Then there is the daily greeting by my colleague at work: “Can you believe we’re still here?” I used to wonder whether he was discussing the fact we had shown up to work at all, or that we chose to show up at work again. These two early (and predictable) comments make my morning feel comfortably “routine” and predictable. Routines change.
Where does the kindness we show others begin?
On Monday morning I pack books and laptop into the car. Stella, my retired English teacher neighbor, waves from her porch swing. As if on cue I hear the warning: “I’m about to drive off . . .” I smile.
Today, above the noise, a child’s voice: “Do we get lunch today?” I cannot hear the answer. They drive away. I walk toward Stella who has also heard the exchange. “It’s difficult,” she says. “Money must be tight. Her husband is deployed abroad. She can’t find a job, and probably can’t afford the lunch program at school.”

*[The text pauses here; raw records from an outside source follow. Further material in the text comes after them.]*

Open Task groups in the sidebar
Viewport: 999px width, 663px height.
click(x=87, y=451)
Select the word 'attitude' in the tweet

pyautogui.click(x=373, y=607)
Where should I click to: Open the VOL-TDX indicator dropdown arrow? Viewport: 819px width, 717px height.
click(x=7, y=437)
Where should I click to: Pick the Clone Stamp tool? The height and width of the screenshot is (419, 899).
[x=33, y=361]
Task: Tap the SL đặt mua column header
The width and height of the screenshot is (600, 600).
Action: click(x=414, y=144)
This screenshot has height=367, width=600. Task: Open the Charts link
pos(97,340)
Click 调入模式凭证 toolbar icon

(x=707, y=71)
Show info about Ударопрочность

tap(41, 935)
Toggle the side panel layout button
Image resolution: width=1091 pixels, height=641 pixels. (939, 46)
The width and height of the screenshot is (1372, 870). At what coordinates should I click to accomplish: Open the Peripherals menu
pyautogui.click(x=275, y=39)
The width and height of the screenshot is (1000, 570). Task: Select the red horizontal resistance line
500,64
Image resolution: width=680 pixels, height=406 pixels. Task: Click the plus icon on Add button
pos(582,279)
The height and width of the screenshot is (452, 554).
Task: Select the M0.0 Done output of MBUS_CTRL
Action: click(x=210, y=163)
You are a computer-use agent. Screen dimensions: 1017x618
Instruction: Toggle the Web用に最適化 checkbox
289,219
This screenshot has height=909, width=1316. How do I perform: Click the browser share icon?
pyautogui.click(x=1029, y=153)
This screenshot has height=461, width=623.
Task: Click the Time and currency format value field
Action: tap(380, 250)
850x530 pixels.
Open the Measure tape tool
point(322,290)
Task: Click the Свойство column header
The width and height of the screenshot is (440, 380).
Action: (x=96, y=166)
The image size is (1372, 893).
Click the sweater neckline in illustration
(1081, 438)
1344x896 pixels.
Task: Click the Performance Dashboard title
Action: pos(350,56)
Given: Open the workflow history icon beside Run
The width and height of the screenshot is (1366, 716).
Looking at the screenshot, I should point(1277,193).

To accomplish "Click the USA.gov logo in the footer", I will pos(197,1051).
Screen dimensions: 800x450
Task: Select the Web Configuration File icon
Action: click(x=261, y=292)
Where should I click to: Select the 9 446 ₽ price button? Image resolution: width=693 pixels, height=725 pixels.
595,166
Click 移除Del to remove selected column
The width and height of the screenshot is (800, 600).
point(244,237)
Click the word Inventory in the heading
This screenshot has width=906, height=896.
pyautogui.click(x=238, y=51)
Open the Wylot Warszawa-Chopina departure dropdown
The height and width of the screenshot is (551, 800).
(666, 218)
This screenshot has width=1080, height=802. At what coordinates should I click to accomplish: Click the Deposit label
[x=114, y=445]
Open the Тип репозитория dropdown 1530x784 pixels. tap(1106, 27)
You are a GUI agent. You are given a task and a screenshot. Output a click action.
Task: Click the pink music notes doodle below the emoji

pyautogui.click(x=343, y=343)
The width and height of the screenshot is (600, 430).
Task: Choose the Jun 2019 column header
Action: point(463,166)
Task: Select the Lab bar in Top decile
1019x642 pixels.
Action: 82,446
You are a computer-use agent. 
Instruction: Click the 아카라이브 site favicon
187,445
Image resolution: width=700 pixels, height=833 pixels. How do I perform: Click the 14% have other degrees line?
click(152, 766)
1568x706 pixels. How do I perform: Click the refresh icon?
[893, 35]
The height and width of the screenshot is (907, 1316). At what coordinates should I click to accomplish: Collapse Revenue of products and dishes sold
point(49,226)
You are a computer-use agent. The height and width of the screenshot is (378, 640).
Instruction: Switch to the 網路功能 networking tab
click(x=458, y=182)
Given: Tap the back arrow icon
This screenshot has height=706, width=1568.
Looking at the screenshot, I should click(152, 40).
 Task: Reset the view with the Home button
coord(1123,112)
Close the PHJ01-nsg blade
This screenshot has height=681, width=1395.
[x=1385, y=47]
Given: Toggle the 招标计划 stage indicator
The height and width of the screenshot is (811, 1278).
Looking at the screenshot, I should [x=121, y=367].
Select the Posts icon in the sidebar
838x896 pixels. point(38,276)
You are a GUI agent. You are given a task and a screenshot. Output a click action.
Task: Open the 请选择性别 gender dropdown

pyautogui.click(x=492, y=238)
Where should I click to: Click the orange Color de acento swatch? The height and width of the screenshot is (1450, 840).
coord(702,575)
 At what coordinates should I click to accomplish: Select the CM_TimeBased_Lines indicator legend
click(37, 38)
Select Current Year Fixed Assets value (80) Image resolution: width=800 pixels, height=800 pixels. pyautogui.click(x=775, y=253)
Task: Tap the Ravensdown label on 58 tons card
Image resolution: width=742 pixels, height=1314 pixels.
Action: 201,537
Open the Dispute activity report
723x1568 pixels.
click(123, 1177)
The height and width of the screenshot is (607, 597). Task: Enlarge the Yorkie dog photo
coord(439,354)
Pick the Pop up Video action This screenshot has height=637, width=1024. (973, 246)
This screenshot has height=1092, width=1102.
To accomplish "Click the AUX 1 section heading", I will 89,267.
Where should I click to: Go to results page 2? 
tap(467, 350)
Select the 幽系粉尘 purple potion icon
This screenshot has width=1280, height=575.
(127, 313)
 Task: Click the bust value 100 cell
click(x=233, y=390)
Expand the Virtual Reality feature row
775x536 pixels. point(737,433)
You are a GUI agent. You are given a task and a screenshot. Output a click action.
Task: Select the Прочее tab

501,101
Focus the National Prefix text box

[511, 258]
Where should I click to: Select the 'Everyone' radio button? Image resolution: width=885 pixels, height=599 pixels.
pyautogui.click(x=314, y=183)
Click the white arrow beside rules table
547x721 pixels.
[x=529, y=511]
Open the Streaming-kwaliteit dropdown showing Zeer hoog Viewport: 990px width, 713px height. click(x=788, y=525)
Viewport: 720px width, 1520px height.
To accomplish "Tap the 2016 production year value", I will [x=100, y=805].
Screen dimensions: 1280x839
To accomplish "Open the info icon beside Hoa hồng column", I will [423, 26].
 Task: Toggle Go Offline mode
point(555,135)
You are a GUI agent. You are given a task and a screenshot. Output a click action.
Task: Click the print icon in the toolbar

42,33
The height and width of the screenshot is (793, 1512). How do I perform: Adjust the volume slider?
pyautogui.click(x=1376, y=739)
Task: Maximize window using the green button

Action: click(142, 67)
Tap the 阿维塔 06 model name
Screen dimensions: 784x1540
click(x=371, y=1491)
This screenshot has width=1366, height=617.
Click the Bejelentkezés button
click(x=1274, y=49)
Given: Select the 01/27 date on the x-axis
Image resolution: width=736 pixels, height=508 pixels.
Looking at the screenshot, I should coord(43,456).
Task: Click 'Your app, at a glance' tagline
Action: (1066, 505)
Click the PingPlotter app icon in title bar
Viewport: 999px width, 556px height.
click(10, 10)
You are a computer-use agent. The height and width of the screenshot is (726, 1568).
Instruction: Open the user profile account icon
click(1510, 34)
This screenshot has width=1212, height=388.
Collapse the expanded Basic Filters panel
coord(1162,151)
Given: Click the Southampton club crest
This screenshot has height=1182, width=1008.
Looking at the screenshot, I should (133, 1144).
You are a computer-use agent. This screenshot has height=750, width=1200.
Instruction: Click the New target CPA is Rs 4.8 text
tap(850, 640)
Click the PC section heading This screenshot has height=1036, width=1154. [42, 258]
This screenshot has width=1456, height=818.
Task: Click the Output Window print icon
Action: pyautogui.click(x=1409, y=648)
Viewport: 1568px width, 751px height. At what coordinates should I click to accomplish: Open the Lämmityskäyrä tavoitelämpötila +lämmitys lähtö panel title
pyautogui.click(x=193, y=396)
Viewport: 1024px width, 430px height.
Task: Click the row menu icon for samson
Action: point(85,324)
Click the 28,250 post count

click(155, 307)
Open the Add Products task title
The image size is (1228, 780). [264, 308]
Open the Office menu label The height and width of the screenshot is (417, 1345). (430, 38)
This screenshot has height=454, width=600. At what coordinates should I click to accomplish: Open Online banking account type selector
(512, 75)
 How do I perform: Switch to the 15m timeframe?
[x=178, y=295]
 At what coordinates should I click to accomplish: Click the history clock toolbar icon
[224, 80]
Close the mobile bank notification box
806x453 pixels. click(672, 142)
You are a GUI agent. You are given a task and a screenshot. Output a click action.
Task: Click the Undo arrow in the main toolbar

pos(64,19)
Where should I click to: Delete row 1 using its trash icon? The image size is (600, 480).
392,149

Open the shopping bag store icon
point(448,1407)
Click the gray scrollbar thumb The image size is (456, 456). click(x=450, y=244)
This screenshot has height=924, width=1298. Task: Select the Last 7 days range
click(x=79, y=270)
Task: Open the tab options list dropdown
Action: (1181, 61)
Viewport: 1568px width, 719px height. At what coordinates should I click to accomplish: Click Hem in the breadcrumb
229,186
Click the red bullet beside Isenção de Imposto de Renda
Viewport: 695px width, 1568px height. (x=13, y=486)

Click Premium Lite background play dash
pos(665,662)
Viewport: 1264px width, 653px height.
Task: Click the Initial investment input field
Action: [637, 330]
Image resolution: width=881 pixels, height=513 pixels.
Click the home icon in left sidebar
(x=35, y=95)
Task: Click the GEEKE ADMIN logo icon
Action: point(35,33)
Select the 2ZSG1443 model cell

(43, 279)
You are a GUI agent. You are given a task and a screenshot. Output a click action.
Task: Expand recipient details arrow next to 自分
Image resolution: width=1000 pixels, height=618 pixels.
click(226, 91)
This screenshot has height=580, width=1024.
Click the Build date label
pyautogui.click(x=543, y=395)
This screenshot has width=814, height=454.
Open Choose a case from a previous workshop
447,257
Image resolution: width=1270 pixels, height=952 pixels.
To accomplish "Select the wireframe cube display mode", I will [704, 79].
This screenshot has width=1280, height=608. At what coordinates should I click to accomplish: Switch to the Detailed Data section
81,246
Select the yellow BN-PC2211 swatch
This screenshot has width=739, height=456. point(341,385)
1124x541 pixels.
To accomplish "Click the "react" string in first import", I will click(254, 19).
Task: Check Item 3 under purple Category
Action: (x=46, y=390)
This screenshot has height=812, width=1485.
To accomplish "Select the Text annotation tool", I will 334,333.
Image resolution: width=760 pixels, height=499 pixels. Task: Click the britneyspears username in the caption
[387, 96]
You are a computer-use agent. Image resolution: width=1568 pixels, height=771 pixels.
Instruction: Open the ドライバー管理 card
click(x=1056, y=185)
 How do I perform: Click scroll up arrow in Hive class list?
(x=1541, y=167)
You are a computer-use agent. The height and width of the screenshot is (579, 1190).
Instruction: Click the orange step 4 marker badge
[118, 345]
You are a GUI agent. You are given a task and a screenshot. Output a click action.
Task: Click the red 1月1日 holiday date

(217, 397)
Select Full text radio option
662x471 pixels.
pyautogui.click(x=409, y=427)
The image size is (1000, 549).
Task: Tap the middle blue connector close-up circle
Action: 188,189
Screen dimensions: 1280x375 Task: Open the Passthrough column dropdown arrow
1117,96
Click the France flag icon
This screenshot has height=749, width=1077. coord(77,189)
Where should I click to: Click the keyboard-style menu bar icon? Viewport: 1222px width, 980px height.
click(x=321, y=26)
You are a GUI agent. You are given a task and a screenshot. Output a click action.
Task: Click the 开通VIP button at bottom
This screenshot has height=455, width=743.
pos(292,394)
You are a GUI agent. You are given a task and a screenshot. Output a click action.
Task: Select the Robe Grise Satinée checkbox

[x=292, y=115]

The drive to work is riddled with questions: Why are children not receiving lunch at school? Hasn’t that program been in place for decades? What’s happening? The ripple effect of “my routine has been altered” begins. At work my colleague walks by: “Can you believe we’re still here?” Actually, if it were not for God’s grace, I doubt it.
Aware that he has young children who attend the local public school, I ask about the lunch programs. Details are complex: availability and affordability. Free lunches traded for affordable lunches. There is a cost—even in neighborhoods where free breakfast is offered, lunch is sold. A child will incur a debt or simply not have a school lunch.
Recently community churches joined to pay children’s “late” and “future” lunch fees. “It’s about the county you live in,” says my colleague, offering resources.* Yet resources keep me awake with concern: How does my church’s school fund its lunch program?
Later I share the information with Stella, estimate the number of children in our neighborhood, and prepare a proposal for funding to our homeowner’s association. Our homes and children reside within the same county lines. Where does the kindness we show others begin? For Stella and me, it begins with our neighbor, today.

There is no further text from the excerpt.